While European companies are cautious, China simply releases half-finished products on the market. There is a convenient assumption that regulations will follow later. In this way Chinese companies are often leading the way in autonomous driving, biotechnology, and green industry. China can be seen as a giant ‘sandbox’ for technology development, not only for the domestic market but with the aim of serving global markets. This can be an opportunity for European companies: they can capitalize on the opportunities the Chinese market offers to bring new products to the market quickly, test them, and scale up production lines. But there are also risks. Innovations can be copied, improved, and offered worldwide at lower cost.
Agenda items
What does this require of European companies and politicians? A few agenda items: first, the realization that ignoring China is not an option. Anyone who thinks the Chinese market can be bypassed will stand disillusioned. Without China, it is virtually impossible to remain globally competitive.
At the same time, do not be naive. Europe must protect strategic sectors but must do so in a smart and proportionate manner. Introducing simple anti-dumping measures is like mopping the floor with the tap running. Chinese companies will develop, and there are advanced Chinese high-tech companies that have never received state aid and are now technologically equal to or better than their European counterparts. A more effective route is to set conditions that combine cooperation and protection. Consider making joint ventures mandatory for non-European investors, as China itself has been doing for years with its negative lists. In this way, Europe maintains control over strategic sectors and can still collaborate and innovate.

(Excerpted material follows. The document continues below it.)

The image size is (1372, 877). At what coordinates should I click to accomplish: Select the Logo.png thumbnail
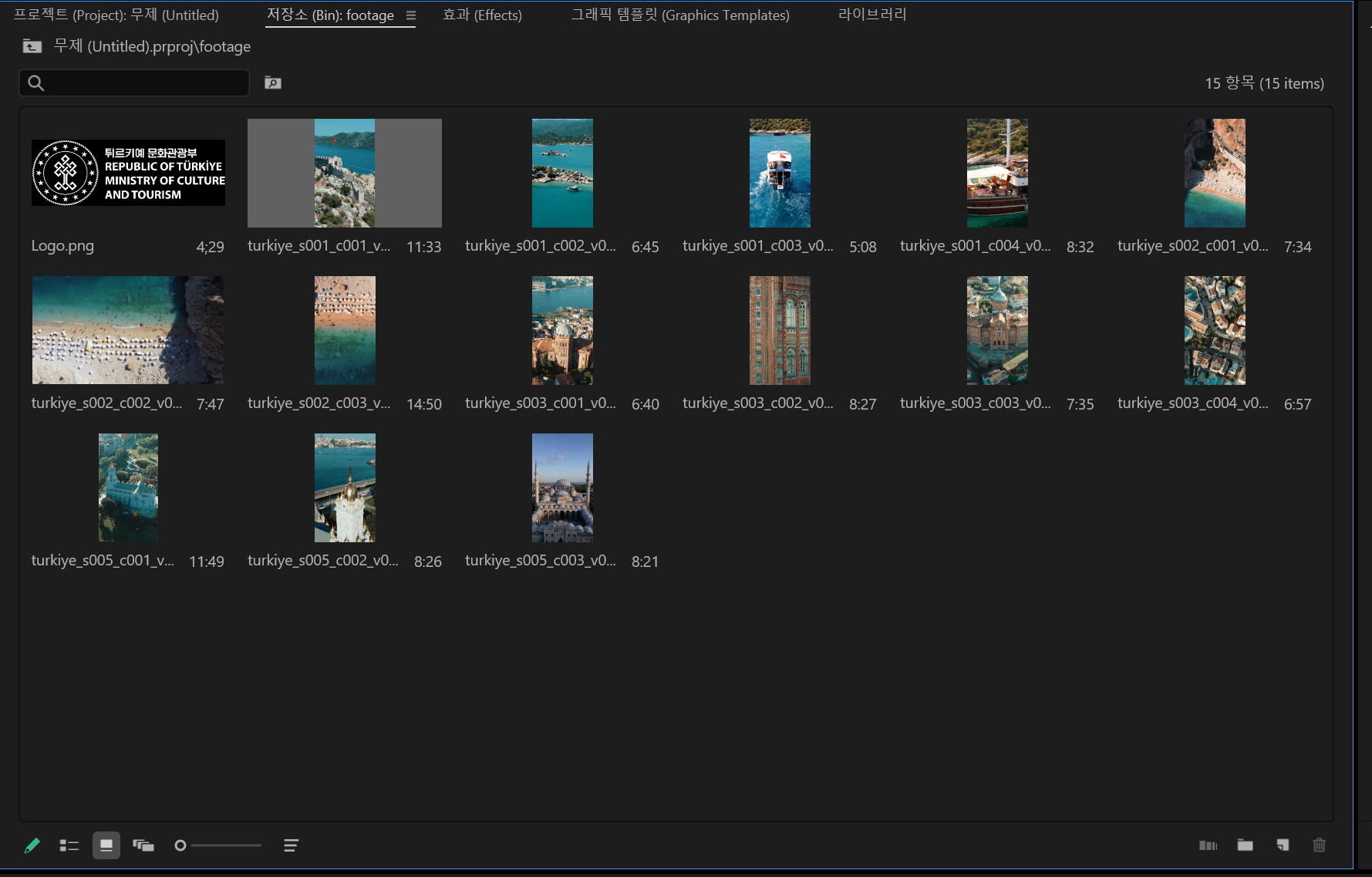coord(128,173)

Furthermore, investing in knowledge is crucial. The Netherlands needs an independent think tank, funded by the business community, which conducts structural research on China and provides companies with useful insights and perspectives. In Germany such corporate-funded think tanks, such as the Bertelsmann Stiftung, Robert Bosch Stiftung and Stiftung Mercator, already exist. These are able to provide far more valuable long-term research than government-funded institutes. Only with a well-informed foundation can business leaders and politicians make decisions that extend beyond the whims of the day.

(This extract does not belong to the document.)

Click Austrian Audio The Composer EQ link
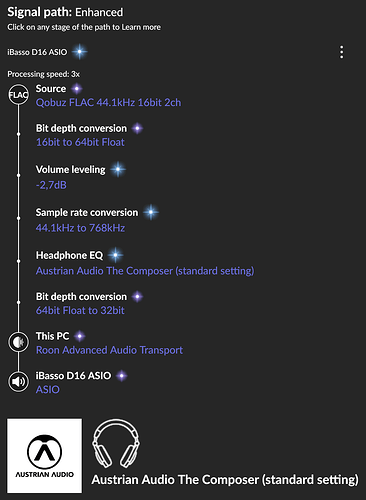The height and width of the screenshot is (500, 366). (x=145, y=271)
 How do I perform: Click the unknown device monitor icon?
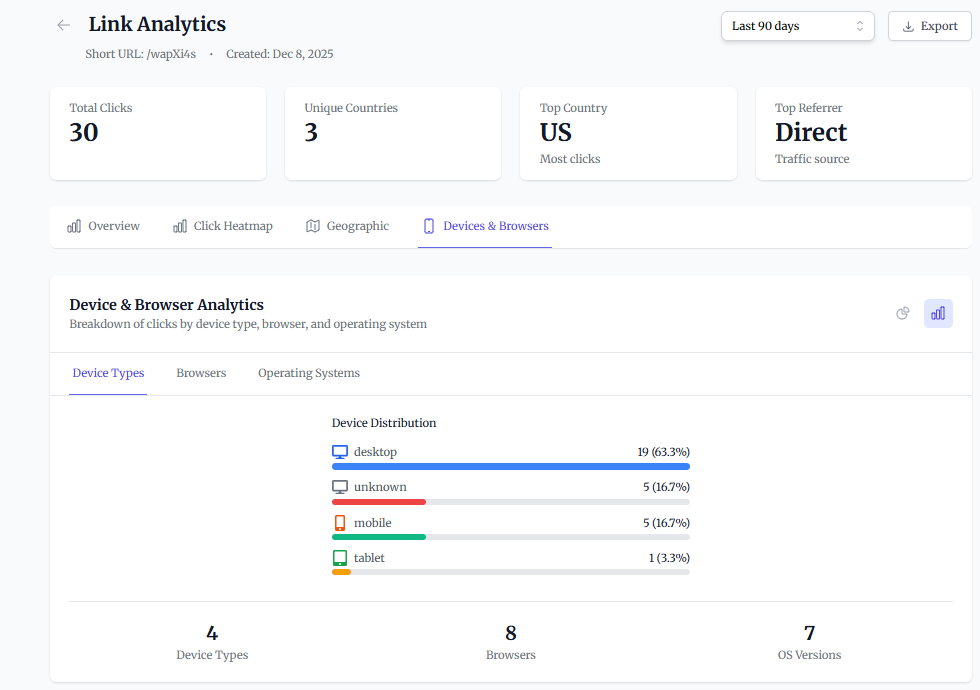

Finally, this requires a change of mindset in the boardroom. What makes this dynamic particularly challenging is the fundamental difference in time horizons. European companies are driven by quarterly figures and shareholder pressure. Chinese companies think differently. Loyalty to the collective and the long-term interest are deeply ingrained. Many employees accept low wages in the first years if this makes their company stronger for the future. This mindset gives Chinese companies a structural advantage in sectors where patience and perseverance are crucial. European companies can learn from this. Trading short-term thinking for strategic long-term thinking may sound like wishful thinking. But without this shift, Europe will continue to lag behind in a world that is increasingly shaped by China.
Essay by Sanne van der Lugt, strategic advisor and China expert, and Valérie Hoeks, sinologist and strategic advisor. Published in Management Scope 08 2025.